As reported by TOL the plan contains a canvas for eight missions
on climate mitigation and adaptation. Once the plan is officially
released, the relevant ministries would be asked to draw up
detailed plans and present them before the PM’s Climate Change
Council by September. The plan, though a roadmap for action on the
domestic front, is bound to back up the Indian position at the
special session on climate change at the G8+5 talks in Japan in
the first week of July.
India has been feeling the heat from several key countries in the
past couple of months over its international stance. The document
will help bolster the country’s argument that it is ready to take
an array of ‘no-regret’ actions — steps towards a low carbon
economy that don’t come at the cost of its poverty alleviation and
growth targets. This is bound to help India, as it has China, that
with action being taken on a national level, despite relatively
very low level of GHG emissions at present, India should not be
expected to take on commitments under an international compact.
June saw developed countries try hard at several fora to corner
India and China to principally agree with such an international
compact.

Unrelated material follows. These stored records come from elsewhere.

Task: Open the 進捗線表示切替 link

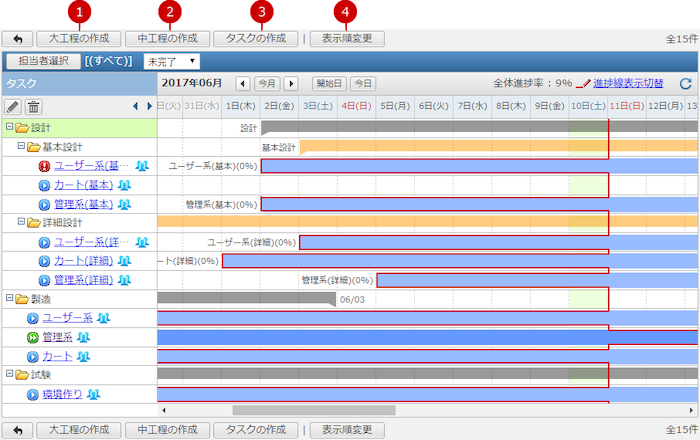Action: (627, 84)
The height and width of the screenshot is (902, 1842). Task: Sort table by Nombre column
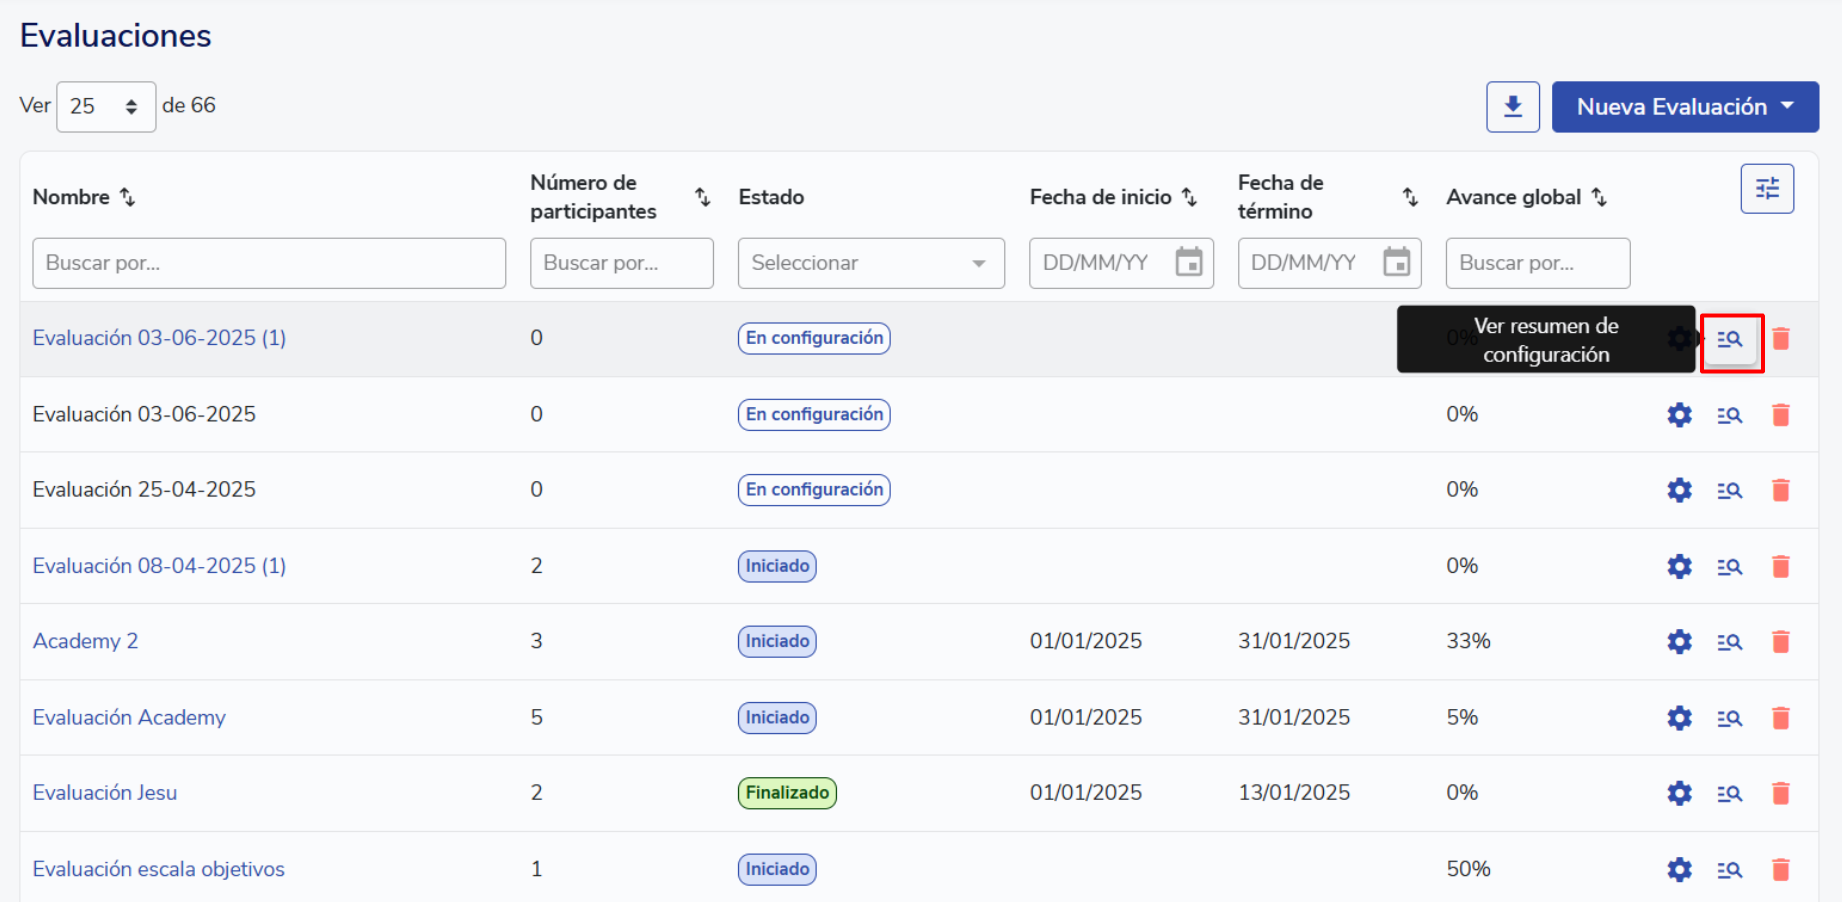tap(127, 197)
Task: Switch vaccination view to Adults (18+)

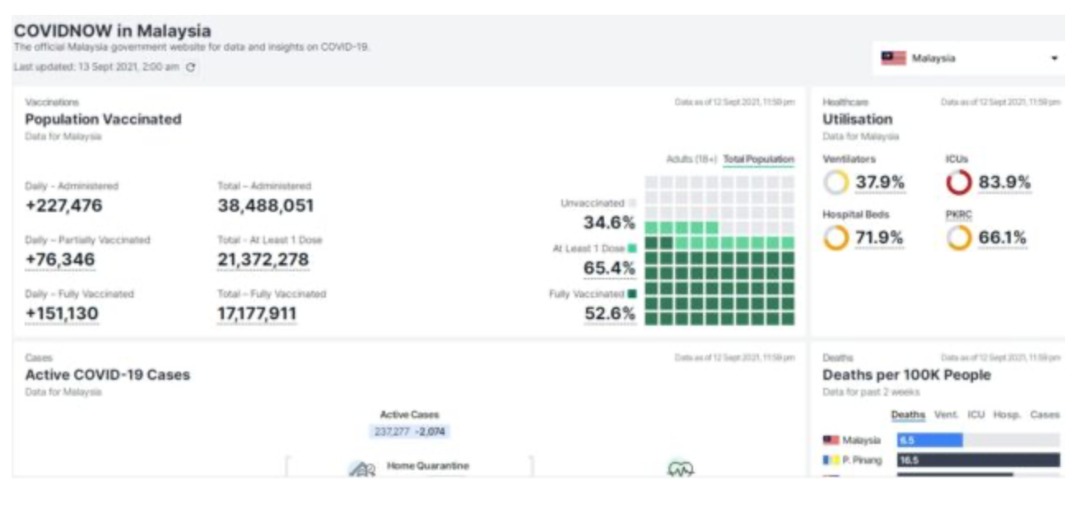Action: pos(691,159)
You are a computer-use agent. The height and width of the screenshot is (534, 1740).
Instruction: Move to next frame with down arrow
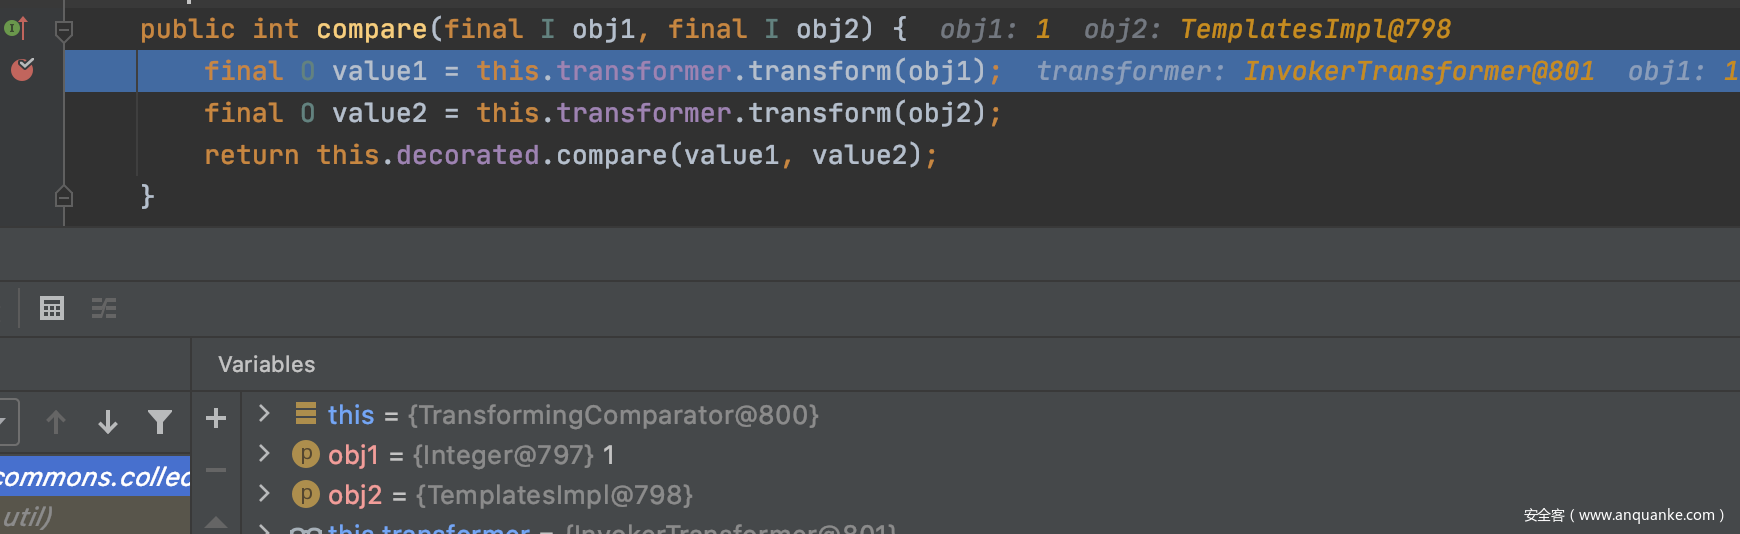click(108, 422)
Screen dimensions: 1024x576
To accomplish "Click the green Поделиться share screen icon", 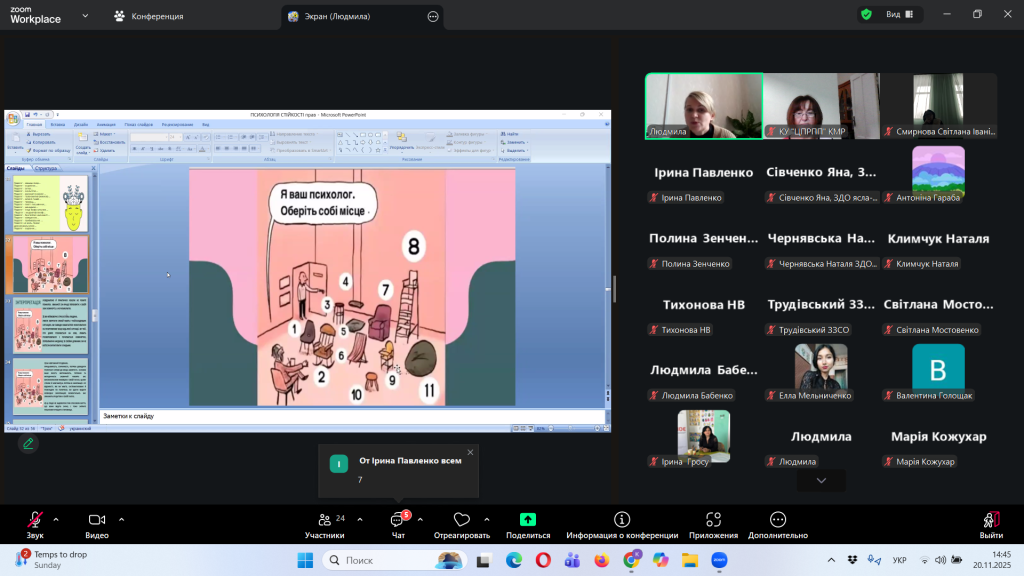I will [x=528, y=520].
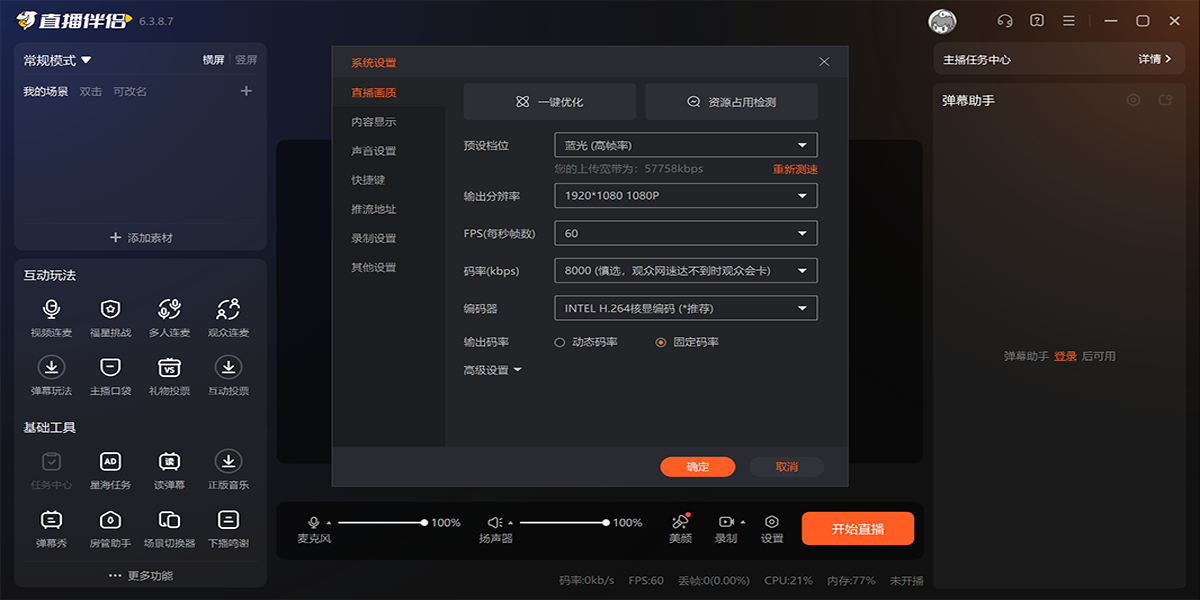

Earlier in June during the G8+3 (India, China and South
Korea) meet, host country Japan tried to force international
sectoral efficiency standards. These would force India’s key
manufacturing sectors to adhere to international energy efficiency
norms with the playing field naturally tilted against Indian
industry.
India negotiated its way out to a watered down proposal to set up
an International Partnership for Energy Efficiency Cooperation
without all conditionalities that Japan had wanted.
Another aspect on which both US and Japan have been pushing hard
over the month was to include climate change agenda on the WTO
framework. They want India to lower import tariffs on clean
technologies which would benefit the developed countries that hold
most of these clean technologies. In Japan too, India ensured that
mention of WTO linkages was dropped.
Earlier, senior energy advisor to US President James Connaughton
had visited India and met finance minister P Chidambaram, PM’s
special envoy on climate change Shyam Saran and Planning
Commission top brass to push for a similar deal in Seoul at a US-
sponsored meeting. He had come trying to pursuade India to agree
for a political statement at Seoul that would send a
‘pro-developing country emission cut commitments’ signal to the UN
negotiations. But the government stuck to its guns in Seoul too.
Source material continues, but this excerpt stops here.